__Excerpt to read__
Within this investigation, we explored the potential anticancer properties of C. spinosa oil and its nanoemulgel formulation across three distinct cancer cell lines: HeLa, HepG2, and MCF-7 cells. HeLa cells, sourced from cervical cancer specimens, are notably associated with being a prominent contributor to fatal cancer instances among women. Key factors contributing to this specific cancer type encompass smoking, oral contraceptive use, and infection by the human papillomavirus (HPV) [30]. The MCF-7 cell line, which is derived from breast cancer, is considered one of the three most common cancers worldwide. Many risk factors for this kind of cancer exist, including estrogen hormones and family history [31]. HepG2 cells originate from hepatocellular carcinoma, a significant health concern characterized by its severity. Viral hepatitis and alcohol are considered important risk factors for hepatocellular carcinoma [32].
After conducting cytotoxic tests, we acquired some intriguing results, which are depicted in Figure 5. These results illustrate the connection between the concentration of C. spinosa oil and its nanoemulgel, which is then plotted against the percentage of cancer cell growth that is inhibited. There was an impact of the oil and its nanoemulgel on these cancer cells since the suppression of their growth increased as the concentrations of the oil and its nanoemulgel increased. This indicates that the oil and its nanoemulgel have an effect on these cancer cells.
Figure 6 and Table 3 provide an explanation of the IC50 values for the oil and its nanoemulgel derived from C. spinosa in relation to the three different kinds of cancer cells. Their effects on cancer cells are reduced in proportion to the increase in the IC50. HepG2 cells were judged to be the most impacted by the oil and its nanoemulgel, with IC50 values of 144.54 µg/mL and 91.2 µg/mL, respectively. MCF-7 cells were influenced by the oil and its nanoemulgel with IC50 values of 436.51 µg/mL and 194.98 µg/mL, respectively. However, Hela cells were the least impacted by the oil and its nanoemulgel, with an IC50 of 831.71 µg/mL and 251.18 µg/mL, respectively. This was determined by measuring the concentration of the drug in the medium. In spite of the fact that both C. spinosa oil and its nanoemulgel were shown to have a negligible impact on cancer cells, the results indicated that the nanoemulgel was more effective than the oil.

3.10. Anti-Inflammatory Activity of C. spinosa Oil and Its Nanoemulgel

In this study, we tested the anti-inflammatory effects of C. spinosa oil and its nanoemulgel by evaluating the ability of C. spinosa oil to inhibit the conversion of arachidonic acid to prostaglandin H2 by cyclooxygenase enzymes (COX-1 and COX-2) at two concentrations, 50 µg and 300 µg. It was found that C. spinosa oil has inhibitory activity on both COX-1 and COX-2 (Figure 7). However, C. spinosa oil nanoemulgel showed a significant improvement in COX-2 inhibition, as shown in Figure 8.
The figures below explain the percentage inhibition and IC50 of C. spinosa oil and its nanoemulgel on COX-1 and COX-2. When the IC50 increases, the anti-inflammatory effects decrease. C. spinosa oil inhibited both COX-1 and COX-2 enzymes at both concentrations (50 and 300 µg), with the IC50 for COX-1 being 9.2364 µg/mL and the IC50 for COX-2 being 14.2596 µg/mL. On the other hand, the C. spinosa oil nanoemulgel showed a significant improvement in COX-2 enzyme inhibition with an IC50 of 8.4768 µg/mL. There was no significant improvement in COX-1 enzyme inhibition.

__Given data__
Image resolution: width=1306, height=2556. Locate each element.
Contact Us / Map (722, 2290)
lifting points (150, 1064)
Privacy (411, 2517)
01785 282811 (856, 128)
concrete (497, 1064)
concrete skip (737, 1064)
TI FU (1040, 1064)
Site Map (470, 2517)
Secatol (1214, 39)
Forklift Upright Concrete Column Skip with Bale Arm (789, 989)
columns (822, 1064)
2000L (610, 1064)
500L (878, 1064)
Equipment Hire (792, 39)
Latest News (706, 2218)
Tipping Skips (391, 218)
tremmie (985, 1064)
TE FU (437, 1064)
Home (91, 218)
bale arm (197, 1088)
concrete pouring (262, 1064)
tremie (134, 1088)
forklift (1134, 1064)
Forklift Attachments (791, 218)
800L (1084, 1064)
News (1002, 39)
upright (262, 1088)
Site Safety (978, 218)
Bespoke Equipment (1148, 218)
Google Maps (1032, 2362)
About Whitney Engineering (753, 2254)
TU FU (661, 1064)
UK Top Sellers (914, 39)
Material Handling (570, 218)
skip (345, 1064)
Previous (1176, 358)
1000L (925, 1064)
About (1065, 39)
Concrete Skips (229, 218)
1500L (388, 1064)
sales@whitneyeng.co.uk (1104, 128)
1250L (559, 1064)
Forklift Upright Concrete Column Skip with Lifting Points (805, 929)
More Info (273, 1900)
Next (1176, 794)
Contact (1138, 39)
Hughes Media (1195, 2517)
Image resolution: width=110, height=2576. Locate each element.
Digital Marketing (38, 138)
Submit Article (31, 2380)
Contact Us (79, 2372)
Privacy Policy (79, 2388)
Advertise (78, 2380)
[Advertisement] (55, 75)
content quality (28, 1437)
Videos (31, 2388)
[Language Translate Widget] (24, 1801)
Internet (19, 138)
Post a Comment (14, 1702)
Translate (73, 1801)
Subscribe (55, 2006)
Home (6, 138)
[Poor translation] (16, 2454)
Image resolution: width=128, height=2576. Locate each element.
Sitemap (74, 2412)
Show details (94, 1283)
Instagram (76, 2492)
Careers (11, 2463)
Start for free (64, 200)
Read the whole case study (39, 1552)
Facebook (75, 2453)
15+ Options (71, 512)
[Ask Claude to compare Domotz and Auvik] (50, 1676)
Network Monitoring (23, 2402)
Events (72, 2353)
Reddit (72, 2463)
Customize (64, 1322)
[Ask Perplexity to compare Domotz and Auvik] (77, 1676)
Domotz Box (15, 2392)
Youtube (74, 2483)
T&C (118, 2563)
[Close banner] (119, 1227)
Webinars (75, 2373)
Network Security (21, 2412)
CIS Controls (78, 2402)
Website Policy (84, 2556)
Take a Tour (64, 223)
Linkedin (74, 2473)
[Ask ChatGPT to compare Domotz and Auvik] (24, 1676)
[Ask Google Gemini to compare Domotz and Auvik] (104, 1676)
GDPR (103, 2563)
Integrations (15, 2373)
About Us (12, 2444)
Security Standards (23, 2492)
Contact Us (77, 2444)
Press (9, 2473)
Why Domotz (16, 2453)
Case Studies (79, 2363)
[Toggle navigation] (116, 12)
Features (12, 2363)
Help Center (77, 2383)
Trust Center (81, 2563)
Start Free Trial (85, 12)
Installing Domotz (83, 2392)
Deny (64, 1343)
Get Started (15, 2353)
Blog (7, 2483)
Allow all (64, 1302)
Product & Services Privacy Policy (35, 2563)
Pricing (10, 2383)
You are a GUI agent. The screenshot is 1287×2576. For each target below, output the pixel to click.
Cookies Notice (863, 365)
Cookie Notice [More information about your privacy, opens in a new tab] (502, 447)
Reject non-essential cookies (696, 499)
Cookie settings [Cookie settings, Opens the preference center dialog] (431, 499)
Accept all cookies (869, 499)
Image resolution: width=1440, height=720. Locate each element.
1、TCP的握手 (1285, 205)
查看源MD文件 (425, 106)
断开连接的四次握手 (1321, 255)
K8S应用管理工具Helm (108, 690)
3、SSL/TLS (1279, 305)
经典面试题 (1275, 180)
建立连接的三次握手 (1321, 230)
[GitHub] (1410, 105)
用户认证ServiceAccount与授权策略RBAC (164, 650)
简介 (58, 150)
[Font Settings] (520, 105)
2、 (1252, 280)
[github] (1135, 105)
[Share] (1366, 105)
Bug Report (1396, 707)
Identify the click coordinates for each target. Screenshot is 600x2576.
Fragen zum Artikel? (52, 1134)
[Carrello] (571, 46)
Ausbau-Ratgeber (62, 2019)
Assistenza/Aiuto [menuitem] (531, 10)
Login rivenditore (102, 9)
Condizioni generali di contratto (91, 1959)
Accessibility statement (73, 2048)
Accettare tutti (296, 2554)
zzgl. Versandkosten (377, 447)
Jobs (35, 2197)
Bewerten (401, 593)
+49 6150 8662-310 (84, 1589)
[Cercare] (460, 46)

__Task prompt__
From the passage on C. spinosa oil and its nanoemulgel, copy word for word the part starting at "The figures below" and ending at "COX-1 enzyme inhibition.".

__Response box__
The figures below explain the percentage inhibition and IC50 of C. spinosa oil and its nanoemulgel on COX-1 and COX-2. When the IC50 increases, the anti-inflammatory effects decrease. C. spinosa oil inhibited both COX-1 and COX-2 enzymes at both concentrations (50 and 300 µg), with the IC50 for COX-1 being 9.2364 µg/mL and the IC50 for COX-2 being 14.2596 µg/mL. On the other hand, the C. spinosa oil nanoemulgel showed a significant improvement in COX-2 enzyme inhibition with an IC50 of 8.4768 µg/mL. There was no significant improvement in COX-1 enzyme inhibition.